腹水の治療には、塩分制限や水分制限などの食事療法、利尿剤などの薬物療法がありますが、そのような治療を行っても改善しない腹水を難治性腹水(なんちせいふくすい)といいます。難治性腹水の患者さまに、CARTを行うことができます。CARTは、腹水を腹腔から抜いて、細菌やがん細胞を取り除き、アルブミンなどが濃縮された腹水を体に戻す治療法です。腹水を抜くことでお腹が張った感じが軽減し、吐き気、嘔吐(おうと)、食欲不振などの消化器症状や、だるさ、息切れなどの自覚症状が軽減します。

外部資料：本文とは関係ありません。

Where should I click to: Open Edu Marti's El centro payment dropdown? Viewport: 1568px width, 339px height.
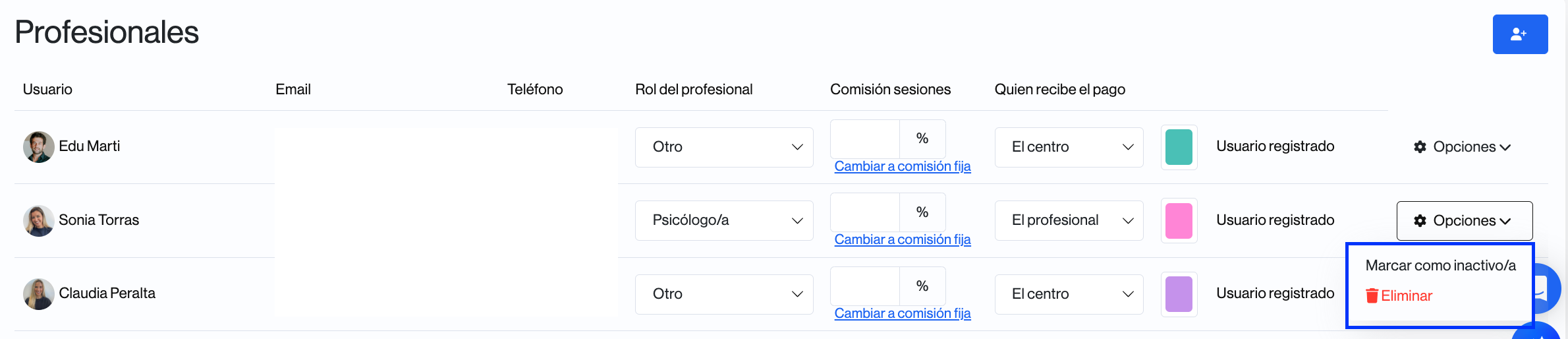pos(1068,147)
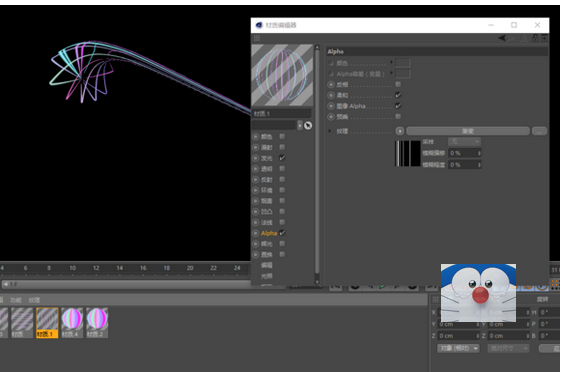Click the animation dot beside 反相 parameter

pyautogui.click(x=331, y=84)
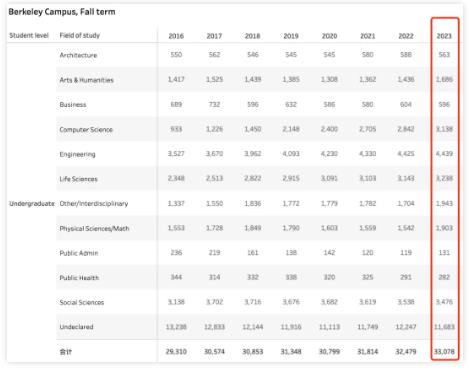
Task: Select the Computer Science row label
Action: [x=86, y=130]
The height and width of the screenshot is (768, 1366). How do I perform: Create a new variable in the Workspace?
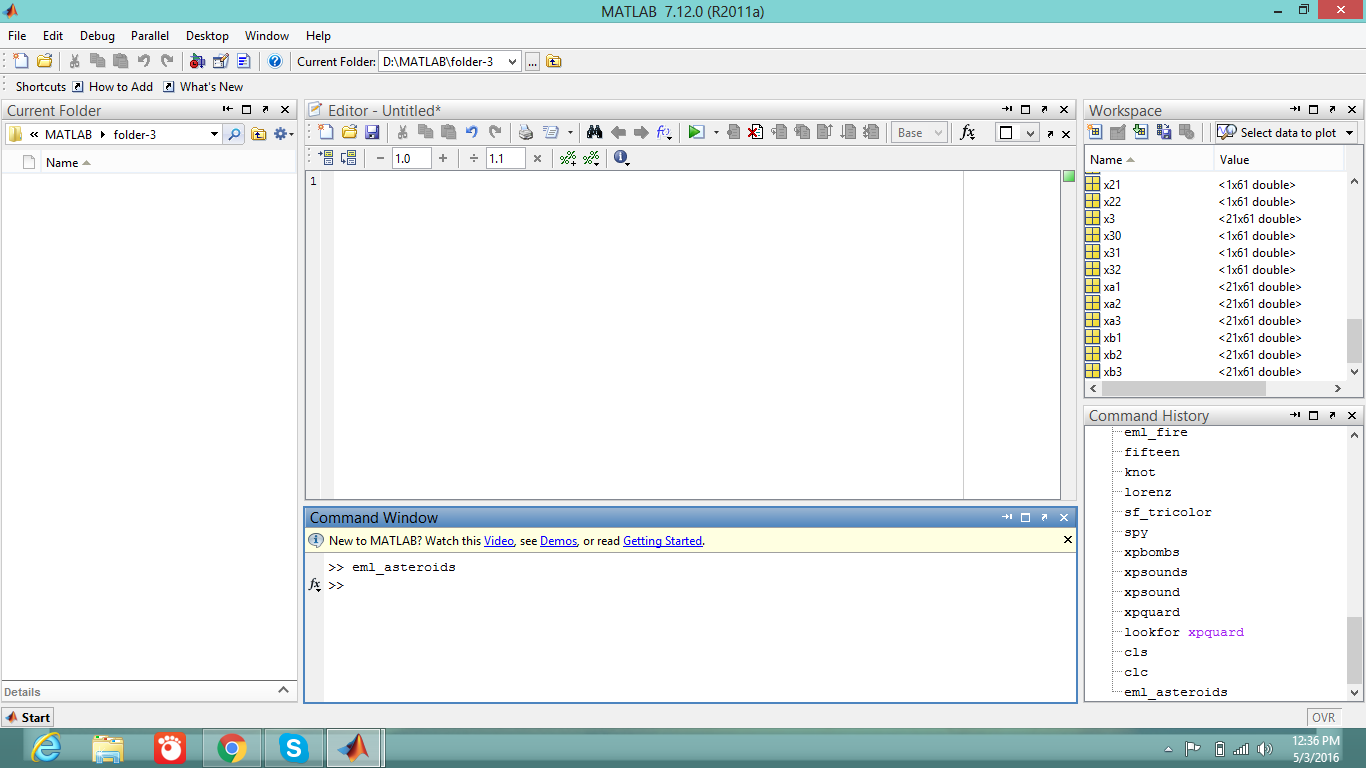[x=1095, y=132]
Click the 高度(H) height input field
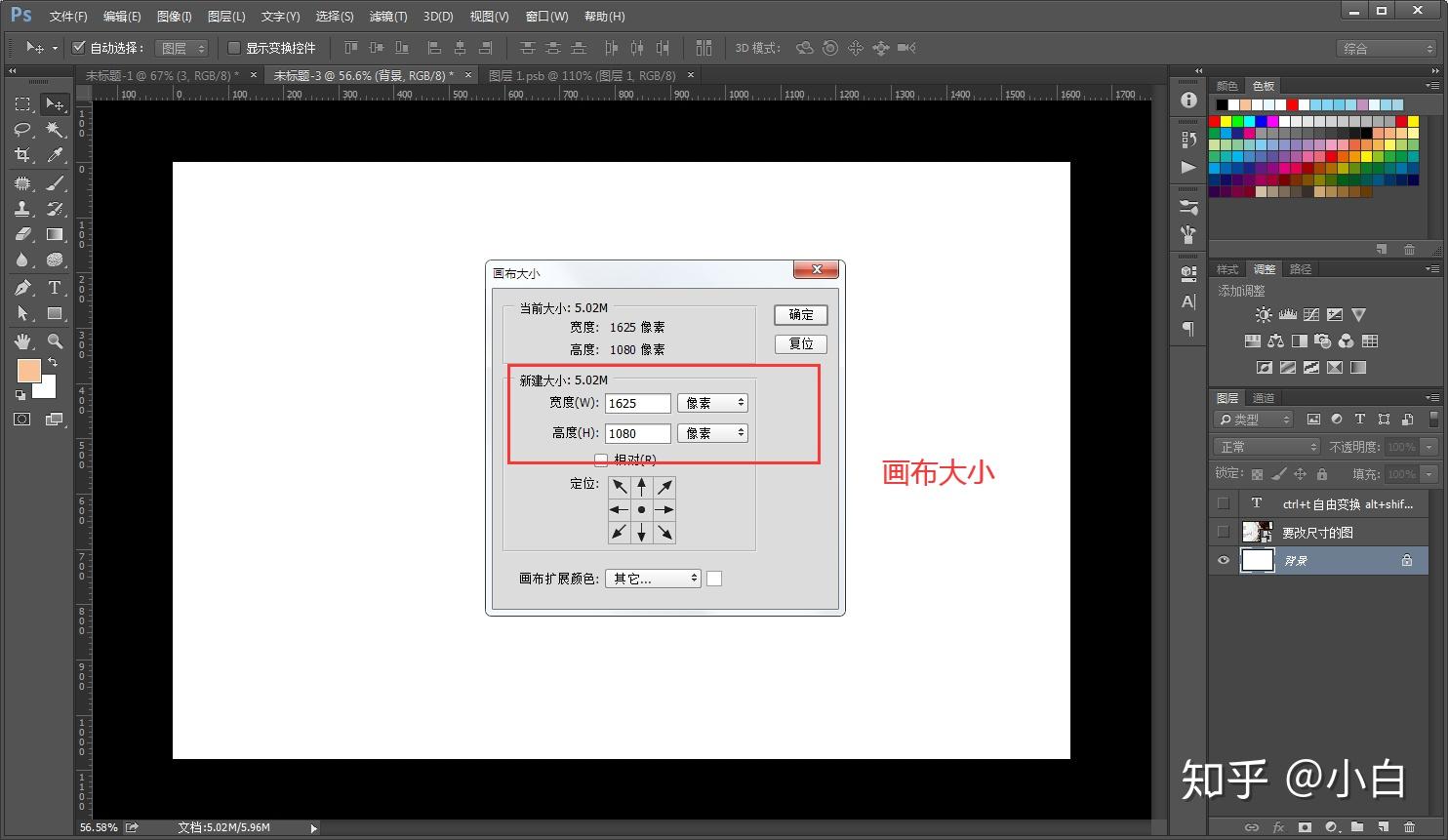Image resolution: width=1448 pixels, height=840 pixels. click(638, 433)

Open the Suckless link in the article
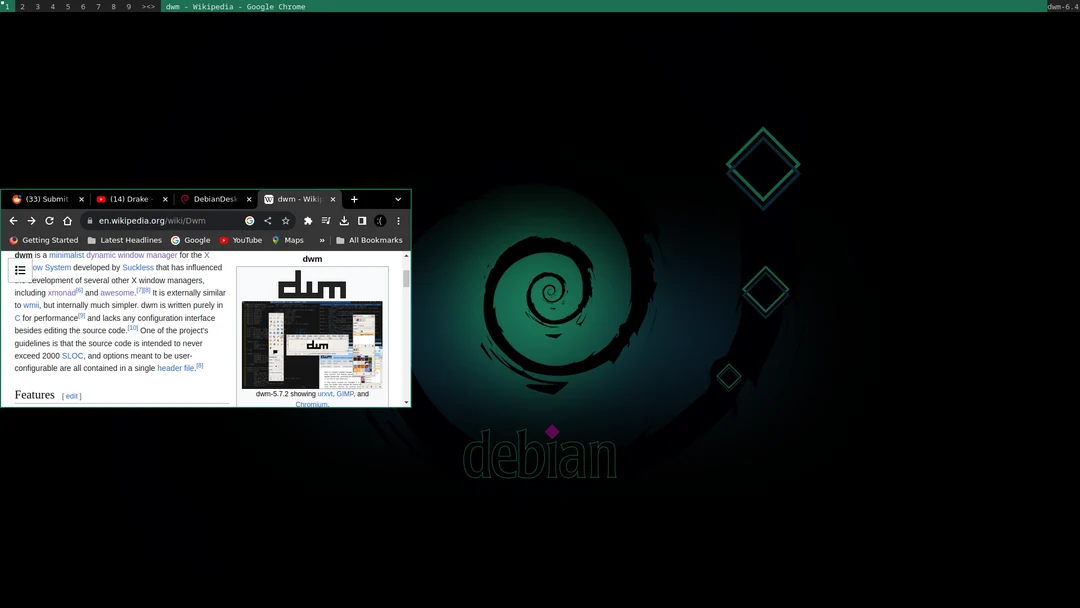138,267
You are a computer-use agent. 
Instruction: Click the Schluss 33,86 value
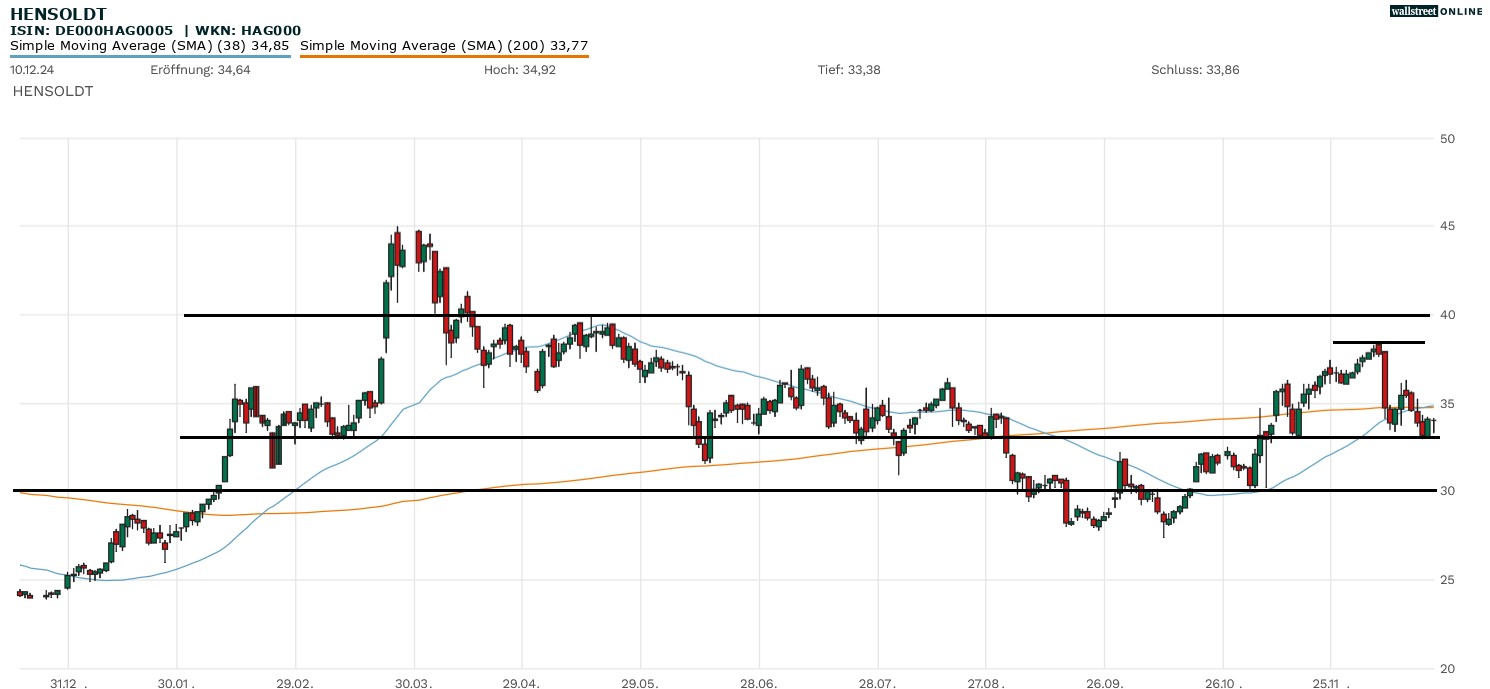[x=1195, y=70]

さらにCARTの特徴は、アルブミンなどの栄養素を戻す事で、全身・栄養状態が改善し、生活の質の向上を期待できることです。また、自分のアルブミンを補充するため、未知の病原体に感染する可能性もありません。主な副作用は、発熱、悪寒(おかん)・戦慄(せんりつ:高熱がでて、からだがガタガタ震えること)、血圧上昇、嘔気(おうき)です。発生頻度は不明ですが、血圧低下、嘔吐、ほてり、呼吸困難などが報告されています。
難治性腹水の患者さまは、ご自身の状態がCARTの治療を受けることができるか、医師に相談してみましょう。
1腹水を抜きます
ベッドに寝ている患者さまのお腹に針を刺し、腹水を貯留バッグにためます。

2腹水をろ過濃縮します
貯留バッグに貯められた腹水を2つフィルターに通します。

3腹水を体に戻します
ろ過濃縮された腹水を点滴により、患者さまの体に戻します。